**The data:**
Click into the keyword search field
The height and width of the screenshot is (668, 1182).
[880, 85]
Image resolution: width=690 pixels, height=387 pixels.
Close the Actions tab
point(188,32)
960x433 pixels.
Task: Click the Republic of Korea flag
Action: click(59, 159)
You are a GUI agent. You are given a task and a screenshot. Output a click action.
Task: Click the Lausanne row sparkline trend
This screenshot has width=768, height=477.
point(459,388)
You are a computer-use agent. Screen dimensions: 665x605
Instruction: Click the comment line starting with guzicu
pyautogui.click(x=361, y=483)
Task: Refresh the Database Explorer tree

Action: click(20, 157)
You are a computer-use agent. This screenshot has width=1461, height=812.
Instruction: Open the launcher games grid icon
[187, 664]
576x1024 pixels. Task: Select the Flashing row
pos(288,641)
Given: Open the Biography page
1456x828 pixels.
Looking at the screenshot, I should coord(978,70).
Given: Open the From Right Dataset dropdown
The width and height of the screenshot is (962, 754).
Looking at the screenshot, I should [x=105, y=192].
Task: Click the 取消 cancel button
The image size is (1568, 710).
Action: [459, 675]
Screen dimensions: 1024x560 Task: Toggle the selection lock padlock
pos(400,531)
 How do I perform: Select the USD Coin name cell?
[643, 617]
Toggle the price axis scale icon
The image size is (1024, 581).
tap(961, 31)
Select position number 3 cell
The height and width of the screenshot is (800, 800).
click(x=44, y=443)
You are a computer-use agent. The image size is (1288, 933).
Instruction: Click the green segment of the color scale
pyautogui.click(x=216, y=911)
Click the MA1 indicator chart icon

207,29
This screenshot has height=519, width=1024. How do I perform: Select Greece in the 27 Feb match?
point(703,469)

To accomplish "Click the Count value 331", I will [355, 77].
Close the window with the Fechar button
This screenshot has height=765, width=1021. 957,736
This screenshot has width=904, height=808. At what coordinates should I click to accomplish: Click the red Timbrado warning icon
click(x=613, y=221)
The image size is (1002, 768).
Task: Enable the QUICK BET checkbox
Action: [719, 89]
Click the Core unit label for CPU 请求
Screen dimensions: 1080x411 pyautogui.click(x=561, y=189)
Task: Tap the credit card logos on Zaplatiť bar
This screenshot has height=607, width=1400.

**What is expected:**
Could you output the records in full, exactly as written?

**Response area:**
Click into the keyword search field
The height and width of the screenshot is (668, 1182).
[880, 85]
Image resolution: width=690 pixels, height=387 pixels.
Close the Actions tab
point(188,32)
960x433 pixels.
Task: Click the Republic of Korea flag
Action: click(59, 159)
You are a GUI agent. You are given a task and a screenshot. Output a click action.
Task: Click the Lausanne row sparkline trend
This screenshot has width=768, height=477.
point(459,388)
You are a computer-use agent. Screen dimensions: 665x605
Instruction: Click the comment line starting with guzicu
pyautogui.click(x=361, y=483)
Task: Refresh the Database Explorer tree

Action: click(20, 157)
You are a computer-use agent. This screenshot has width=1461, height=812.
Instruction: Open the launcher games grid icon
[187, 664]
576x1024 pixels. Task: Select the Flashing row
pos(288,641)
Given: Open the Biography page
1456x828 pixels.
Looking at the screenshot, I should coord(978,70).
Given: Open the From Right Dataset dropdown
The width and height of the screenshot is (962, 754).
Looking at the screenshot, I should [x=105, y=192].
Task: Click the 取消 cancel button
The image size is (1568, 710).
Action: [459, 675]
Screen dimensions: 1024x560 Task: Toggle the selection lock padlock
pos(400,531)
 How do I perform: Select the USD Coin name cell?
[643, 617]
Toggle the price axis scale icon
The image size is (1024, 581).
tap(961, 31)
Select position number 3 cell
The height and width of the screenshot is (800, 800).
click(x=44, y=443)
You are a computer-use agent. The image size is (1288, 933).
Instruction: Click the green segment of the color scale
pyautogui.click(x=216, y=911)
Click the MA1 indicator chart icon

207,29
This screenshot has height=519, width=1024. How do I perform: Select Greece in the 27 Feb match?
point(703,469)

To accomplish "Click the Count value 331", I will [355, 77].
Close the window with the Fechar button
This screenshot has height=765, width=1021. 957,736
This screenshot has width=904, height=808. At what coordinates should I click to accomplish: Click the red Timbrado warning icon
click(x=613, y=221)
The image size is (1002, 768).
Task: Enable the QUICK BET checkbox
Action: [719, 89]
Click the Core unit label for CPU 请求
Screen dimensions: 1080x411 pyautogui.click(x=561, y=189)
Task: Tap the credit card logos on Zaplatiť bar
This screenshot has height=607, width=1400.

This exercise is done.